This is SANDBOX. For experimenting and training.
The Chronicle of Philanthropy logo

Solutions

Showing Donors What Their Gifts Will Do Helps Fundraising Grow 75%

January 13, 2014 | Read Time: 1 minute

Read Global’s year-end fundraising innovation: Showing donors the number of people they could help by making gifts of certain sizes. For instance, a $50 gift would provide a woman in the developing world with a year of leadership training; $5,000 would finance a year of training for anyone in a village who is interested.

What happened: The literacy and economic-development charity asked donors to select whether they wanted to help one person, one family, or many people at a time. It also alerted its supporters to a $50,000 matching gift for their donations.

Growing support: The number of people donating to the charity last year rose 72 percent over supporters in 2012. The charity achieved that in part by attracting more donors who gave online and contributed up to $100—positive signs for a group that seeks to increase its younger donors and decrease its reliance on wealthy contributors, said Tina Sciabica, executive director. As of last week, the organization had raised $46,000, but Ms. Sciabica said she was optimistic about hitting the $50,000 goal because checks were still coming in.
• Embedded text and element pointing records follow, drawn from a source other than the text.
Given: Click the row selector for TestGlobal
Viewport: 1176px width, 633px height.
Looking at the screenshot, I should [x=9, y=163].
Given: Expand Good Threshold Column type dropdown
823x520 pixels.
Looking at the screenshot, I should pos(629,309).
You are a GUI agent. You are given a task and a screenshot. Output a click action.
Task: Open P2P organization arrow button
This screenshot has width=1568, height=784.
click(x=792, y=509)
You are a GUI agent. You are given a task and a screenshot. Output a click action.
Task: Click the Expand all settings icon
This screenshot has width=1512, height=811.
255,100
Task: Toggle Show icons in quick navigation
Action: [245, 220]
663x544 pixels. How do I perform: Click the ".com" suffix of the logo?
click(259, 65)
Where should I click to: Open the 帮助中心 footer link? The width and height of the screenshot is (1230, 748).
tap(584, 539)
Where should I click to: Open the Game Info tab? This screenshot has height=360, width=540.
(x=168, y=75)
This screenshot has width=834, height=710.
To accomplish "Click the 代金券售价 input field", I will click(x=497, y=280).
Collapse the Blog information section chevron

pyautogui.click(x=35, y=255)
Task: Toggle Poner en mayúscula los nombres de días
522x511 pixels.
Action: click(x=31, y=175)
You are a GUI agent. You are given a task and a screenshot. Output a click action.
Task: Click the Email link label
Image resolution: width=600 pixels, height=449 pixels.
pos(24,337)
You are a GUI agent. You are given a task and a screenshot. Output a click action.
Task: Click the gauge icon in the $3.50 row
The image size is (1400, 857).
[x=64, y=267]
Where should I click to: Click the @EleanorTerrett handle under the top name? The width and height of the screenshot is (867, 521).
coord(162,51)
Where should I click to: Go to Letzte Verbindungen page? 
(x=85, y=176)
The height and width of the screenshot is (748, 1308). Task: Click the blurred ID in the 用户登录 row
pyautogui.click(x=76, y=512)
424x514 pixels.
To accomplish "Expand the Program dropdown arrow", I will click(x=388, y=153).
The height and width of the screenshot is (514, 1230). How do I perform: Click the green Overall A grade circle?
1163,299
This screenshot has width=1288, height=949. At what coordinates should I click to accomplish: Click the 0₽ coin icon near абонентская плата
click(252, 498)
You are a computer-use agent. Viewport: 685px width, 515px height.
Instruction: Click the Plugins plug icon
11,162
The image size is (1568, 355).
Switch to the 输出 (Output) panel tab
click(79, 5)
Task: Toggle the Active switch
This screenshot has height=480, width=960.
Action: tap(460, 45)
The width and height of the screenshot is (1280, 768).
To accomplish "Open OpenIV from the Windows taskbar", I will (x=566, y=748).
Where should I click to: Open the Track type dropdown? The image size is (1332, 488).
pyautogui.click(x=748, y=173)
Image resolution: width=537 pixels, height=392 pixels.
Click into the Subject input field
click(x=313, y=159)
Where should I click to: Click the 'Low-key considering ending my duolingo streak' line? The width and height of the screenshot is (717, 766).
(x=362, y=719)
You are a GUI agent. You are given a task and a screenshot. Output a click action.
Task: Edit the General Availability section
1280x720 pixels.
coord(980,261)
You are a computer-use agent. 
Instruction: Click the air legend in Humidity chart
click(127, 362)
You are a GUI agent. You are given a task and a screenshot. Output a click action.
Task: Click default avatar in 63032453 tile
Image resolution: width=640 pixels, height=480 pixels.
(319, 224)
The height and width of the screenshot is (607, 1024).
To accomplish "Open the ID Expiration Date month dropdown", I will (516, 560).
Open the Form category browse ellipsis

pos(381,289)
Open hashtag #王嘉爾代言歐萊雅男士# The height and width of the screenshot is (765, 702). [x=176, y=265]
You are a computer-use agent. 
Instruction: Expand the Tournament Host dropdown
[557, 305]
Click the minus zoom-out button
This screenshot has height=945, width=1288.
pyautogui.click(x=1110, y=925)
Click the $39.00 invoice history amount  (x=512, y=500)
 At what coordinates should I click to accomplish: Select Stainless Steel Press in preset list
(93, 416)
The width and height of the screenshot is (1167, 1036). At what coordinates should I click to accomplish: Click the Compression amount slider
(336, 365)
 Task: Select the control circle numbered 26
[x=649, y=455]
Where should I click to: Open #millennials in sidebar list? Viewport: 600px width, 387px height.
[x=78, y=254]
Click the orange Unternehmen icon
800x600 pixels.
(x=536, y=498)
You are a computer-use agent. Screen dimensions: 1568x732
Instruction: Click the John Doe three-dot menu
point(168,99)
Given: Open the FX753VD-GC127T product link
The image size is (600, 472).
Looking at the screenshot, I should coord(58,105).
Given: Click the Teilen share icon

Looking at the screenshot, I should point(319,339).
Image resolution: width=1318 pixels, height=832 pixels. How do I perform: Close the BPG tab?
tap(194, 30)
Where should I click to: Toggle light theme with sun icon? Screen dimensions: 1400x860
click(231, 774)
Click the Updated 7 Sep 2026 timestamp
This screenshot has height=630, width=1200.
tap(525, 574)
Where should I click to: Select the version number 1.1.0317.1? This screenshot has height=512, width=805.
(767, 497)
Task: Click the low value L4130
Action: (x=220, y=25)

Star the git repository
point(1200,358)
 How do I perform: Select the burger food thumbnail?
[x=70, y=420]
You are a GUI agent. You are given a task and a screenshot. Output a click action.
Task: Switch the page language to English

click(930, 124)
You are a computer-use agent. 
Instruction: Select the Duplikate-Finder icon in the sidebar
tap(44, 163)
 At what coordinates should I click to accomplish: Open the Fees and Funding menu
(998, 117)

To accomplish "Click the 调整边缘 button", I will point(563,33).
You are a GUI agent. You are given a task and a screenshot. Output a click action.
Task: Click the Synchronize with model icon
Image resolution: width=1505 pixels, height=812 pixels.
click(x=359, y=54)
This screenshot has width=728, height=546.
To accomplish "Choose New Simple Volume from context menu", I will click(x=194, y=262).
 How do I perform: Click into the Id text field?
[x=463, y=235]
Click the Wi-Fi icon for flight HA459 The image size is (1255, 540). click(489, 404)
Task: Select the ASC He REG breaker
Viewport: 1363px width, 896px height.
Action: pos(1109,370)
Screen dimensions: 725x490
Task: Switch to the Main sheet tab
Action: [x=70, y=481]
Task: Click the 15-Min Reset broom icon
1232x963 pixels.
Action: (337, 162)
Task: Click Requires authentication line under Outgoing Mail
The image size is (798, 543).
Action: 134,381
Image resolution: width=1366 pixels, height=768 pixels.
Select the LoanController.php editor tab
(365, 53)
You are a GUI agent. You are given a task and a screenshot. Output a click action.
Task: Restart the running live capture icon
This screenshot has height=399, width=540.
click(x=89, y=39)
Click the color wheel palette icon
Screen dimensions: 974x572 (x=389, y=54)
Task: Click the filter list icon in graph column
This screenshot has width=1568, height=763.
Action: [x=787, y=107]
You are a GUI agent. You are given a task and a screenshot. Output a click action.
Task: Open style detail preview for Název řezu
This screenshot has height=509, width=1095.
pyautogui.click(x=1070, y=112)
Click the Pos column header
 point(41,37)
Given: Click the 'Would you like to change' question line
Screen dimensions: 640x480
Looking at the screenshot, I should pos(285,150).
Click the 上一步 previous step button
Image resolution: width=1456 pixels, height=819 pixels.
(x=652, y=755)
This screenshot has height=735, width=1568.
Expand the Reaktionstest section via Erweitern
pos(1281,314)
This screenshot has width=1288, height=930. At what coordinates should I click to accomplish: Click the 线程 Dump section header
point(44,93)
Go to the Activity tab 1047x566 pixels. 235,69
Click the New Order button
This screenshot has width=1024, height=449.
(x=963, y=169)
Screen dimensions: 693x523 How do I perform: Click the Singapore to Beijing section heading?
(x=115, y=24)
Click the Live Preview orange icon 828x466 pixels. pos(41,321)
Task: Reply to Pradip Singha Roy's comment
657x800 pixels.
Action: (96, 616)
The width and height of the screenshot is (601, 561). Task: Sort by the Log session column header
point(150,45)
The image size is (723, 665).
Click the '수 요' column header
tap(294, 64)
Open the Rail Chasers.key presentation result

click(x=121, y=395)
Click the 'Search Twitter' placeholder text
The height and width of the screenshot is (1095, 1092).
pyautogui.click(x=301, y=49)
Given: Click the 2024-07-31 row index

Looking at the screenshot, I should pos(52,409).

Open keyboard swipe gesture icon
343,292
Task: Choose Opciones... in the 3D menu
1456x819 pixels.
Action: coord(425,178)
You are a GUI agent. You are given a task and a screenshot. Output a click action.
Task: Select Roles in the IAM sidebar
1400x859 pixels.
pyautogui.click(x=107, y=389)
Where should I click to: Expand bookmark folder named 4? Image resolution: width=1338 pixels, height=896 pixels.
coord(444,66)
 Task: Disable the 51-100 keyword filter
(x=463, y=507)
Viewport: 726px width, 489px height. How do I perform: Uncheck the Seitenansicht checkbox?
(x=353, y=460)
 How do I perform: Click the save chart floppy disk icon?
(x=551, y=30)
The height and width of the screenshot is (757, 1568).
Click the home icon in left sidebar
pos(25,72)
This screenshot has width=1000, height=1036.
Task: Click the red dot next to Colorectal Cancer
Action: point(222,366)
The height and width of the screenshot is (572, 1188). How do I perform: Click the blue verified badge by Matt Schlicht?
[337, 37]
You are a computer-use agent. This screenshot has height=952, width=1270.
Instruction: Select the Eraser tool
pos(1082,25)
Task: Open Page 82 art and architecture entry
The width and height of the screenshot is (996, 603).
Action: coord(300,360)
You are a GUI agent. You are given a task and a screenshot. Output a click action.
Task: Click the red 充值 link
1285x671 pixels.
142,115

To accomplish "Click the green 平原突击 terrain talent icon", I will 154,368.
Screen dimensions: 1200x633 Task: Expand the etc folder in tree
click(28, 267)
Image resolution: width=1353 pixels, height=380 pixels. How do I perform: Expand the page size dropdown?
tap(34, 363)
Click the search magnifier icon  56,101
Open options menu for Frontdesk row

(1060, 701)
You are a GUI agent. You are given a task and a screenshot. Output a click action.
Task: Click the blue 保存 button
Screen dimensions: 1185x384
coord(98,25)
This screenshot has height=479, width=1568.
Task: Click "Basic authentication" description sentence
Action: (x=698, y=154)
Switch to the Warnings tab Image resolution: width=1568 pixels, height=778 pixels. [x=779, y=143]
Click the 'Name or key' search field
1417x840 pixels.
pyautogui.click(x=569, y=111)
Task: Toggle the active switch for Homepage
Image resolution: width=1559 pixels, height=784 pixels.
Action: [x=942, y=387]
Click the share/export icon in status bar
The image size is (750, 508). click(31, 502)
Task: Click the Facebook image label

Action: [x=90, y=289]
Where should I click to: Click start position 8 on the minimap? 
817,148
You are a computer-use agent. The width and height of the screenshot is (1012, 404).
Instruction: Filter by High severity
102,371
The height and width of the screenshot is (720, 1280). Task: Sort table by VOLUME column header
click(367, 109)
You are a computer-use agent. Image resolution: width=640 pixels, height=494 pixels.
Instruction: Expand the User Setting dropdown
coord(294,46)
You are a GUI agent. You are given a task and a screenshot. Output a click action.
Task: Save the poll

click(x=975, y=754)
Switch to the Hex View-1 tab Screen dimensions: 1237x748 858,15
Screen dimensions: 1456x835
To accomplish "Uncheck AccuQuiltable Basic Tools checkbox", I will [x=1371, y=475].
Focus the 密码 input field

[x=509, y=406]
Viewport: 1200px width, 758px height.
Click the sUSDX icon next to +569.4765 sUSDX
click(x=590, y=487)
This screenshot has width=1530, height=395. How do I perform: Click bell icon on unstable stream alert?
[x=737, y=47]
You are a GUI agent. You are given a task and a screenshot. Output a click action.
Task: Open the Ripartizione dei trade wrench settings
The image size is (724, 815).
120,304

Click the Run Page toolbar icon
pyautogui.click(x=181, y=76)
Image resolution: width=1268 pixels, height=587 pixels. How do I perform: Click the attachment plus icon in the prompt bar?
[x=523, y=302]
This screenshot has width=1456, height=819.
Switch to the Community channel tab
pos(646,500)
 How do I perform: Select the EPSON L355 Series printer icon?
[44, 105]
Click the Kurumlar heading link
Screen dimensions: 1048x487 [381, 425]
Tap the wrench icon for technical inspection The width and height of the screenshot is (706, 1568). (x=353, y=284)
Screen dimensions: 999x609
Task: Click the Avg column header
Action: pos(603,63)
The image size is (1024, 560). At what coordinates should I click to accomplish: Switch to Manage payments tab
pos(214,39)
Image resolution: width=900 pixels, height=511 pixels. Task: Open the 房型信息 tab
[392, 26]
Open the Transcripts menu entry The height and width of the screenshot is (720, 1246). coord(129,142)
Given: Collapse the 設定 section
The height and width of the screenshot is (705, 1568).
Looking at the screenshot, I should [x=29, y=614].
The social-media factor: The campaign got a boost when Upworthy, a site that aggregates viral content and boasts a viewership of 5 million, pointed people to a video about a 47-year-old Nepalese woman who learned to read because of the organization’s literacy services and then started a group to help other women do the same.

2013 results: Individuals donated $449,000, which was 75 percent more than in 2012, helped by the charity’s appeals for supporters to ask friends, relatives, and others to give and its aggressive use of social media.


Approach it will use in 2014: Encouraging supporters to do even more in asking friends and relatives to help the charity.